Summary: Trends, tropes, and techniques for effective advertising music; a conversation about the power of music in advertising, exploring timeless techniques and creative approaches that make for effective campaigns.

Moderator: Jeff Kling, founder, CCO at Das Favorite

Panelists: Josh Marcy, director of music, Media Arts Lab; Ben Dorenfeld, director of music, Anomaly; Jarred Causly, senior music supervisor, Saatchi & Saatchi; Beliansh Assefa, music producer, Townhouse/Grey.

The Music, the Paperwork, and Everything in Between: A Dialogue with Supervisors and Composers on Best Practices and Allyship

Summary: This conversation will explore the relationship between music supervisors and composers. It will highlight each individual role as well as the collaborative effort that is telling stories through music, particularly in film.

Moderator: Sami Posner, music supervisor, Blue Lily and Creative Control

Panelists: Chris Lennertz, composer; Dara Taylor, composer; Julia Michels, music supervisor, Format Entertainment; Joel C. High, music supervisor, Creative Control

Music Clearance 101

Summary: The basics of music clearance and licensing are explained in an easy-to-understand and practical way.

Panelist: Linda Osher, president, LJO Music Consulting

Music Clearance 201

Summary: Advanced topics and strategies in music clearance.

Moderator: Lindsay Wolfington, music supervisor, Lone Wolf Music Supervision

Panelists: Matt Lilley, president, MCL Music Services, Inc.; Karen Falzone, owner, Mostly Music

The Guild of Music Supervisors’ ninth annual State of Music in Media conference is slated to take place on Saturday, Aug. 19 at The Los Angeles Film School in Hollywood, Calif.

The day-long conference, a collaboration with The Los Angeles Film School, will include panels exploring topics such as the emerging role of AI and other new technologies in the music industry, celebrating the 50th anniversary of hip-hop, and discussing the business and art of music supervision across all crafts.

“The Guild of Music Supervisors is thrilled to be hosting our ninth annual education conference once again at The Los Angeles Film school,” said Guild president Joel C. High in a statement. “It is always our ambition to bring the highest level of panels and discussion as a service to our members and friends.
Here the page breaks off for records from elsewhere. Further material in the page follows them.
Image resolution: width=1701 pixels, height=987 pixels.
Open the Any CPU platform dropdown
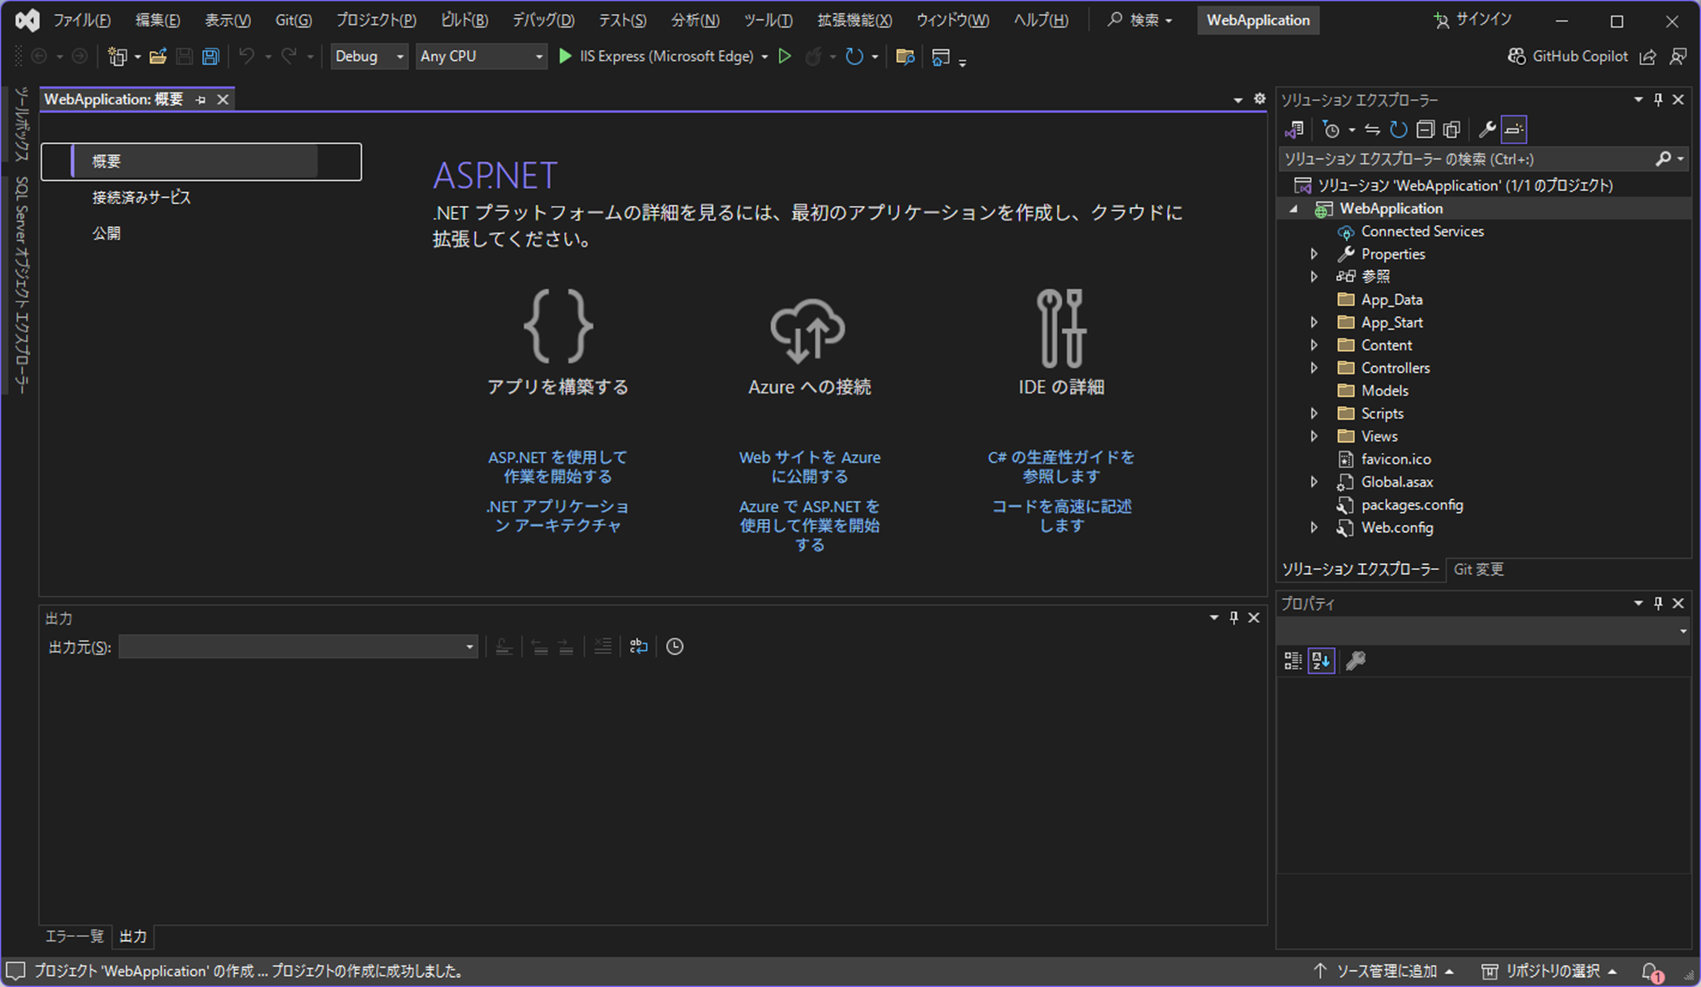(481, 56)
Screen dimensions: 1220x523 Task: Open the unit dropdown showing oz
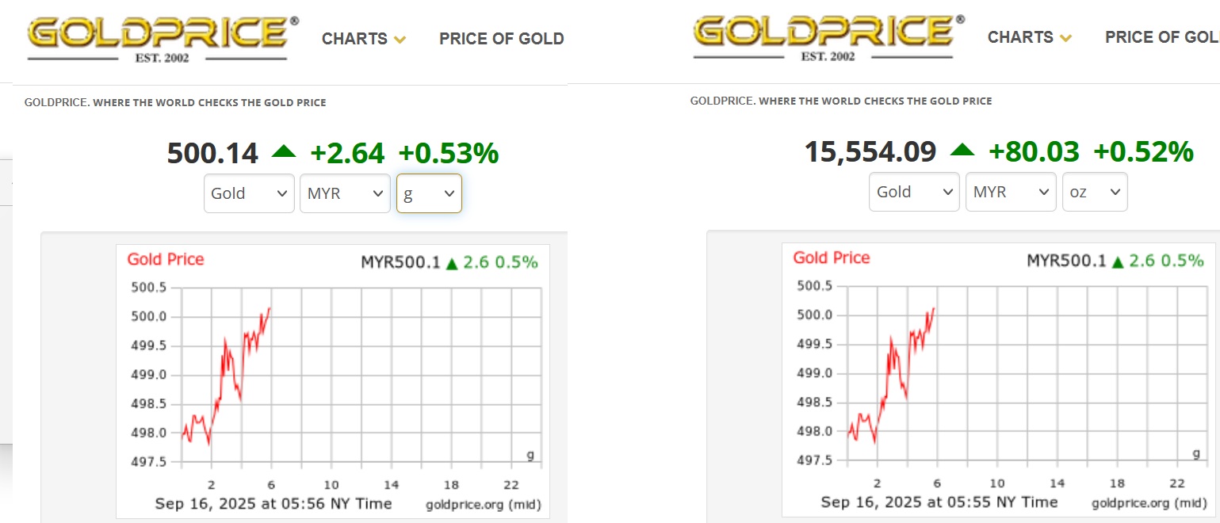(1094, 192)
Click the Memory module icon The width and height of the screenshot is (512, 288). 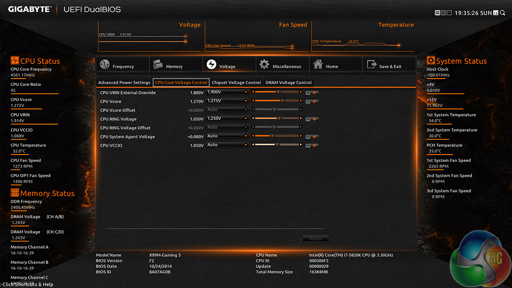(158, 66)
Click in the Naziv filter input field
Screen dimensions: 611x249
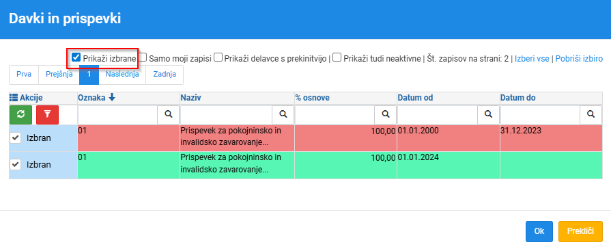(227, 114)
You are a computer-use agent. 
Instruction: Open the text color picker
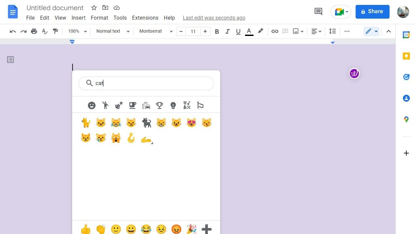click(x=249, y=31)
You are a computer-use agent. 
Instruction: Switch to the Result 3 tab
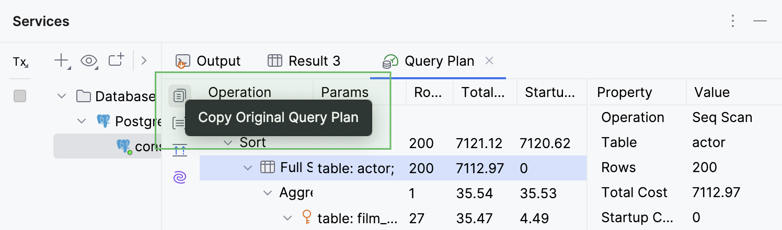click(x=304, y=62)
This year there are some critical topics that need to be brought to the community and we cannot wait for all to be involved.” 

There are both in-person and virtual ticket options. The in-person event includes networking, a happy hour, educational panels, live musical performances and one-on-one mentoring sessions for aspiring music supervisors.

Members of the Guild of Music Supervisors and Friends of the Guild will receive a discount on their ticket purchases. Tickets are available to the public at full price and come with a complimentary one-year subscription as a Friend of the Guild.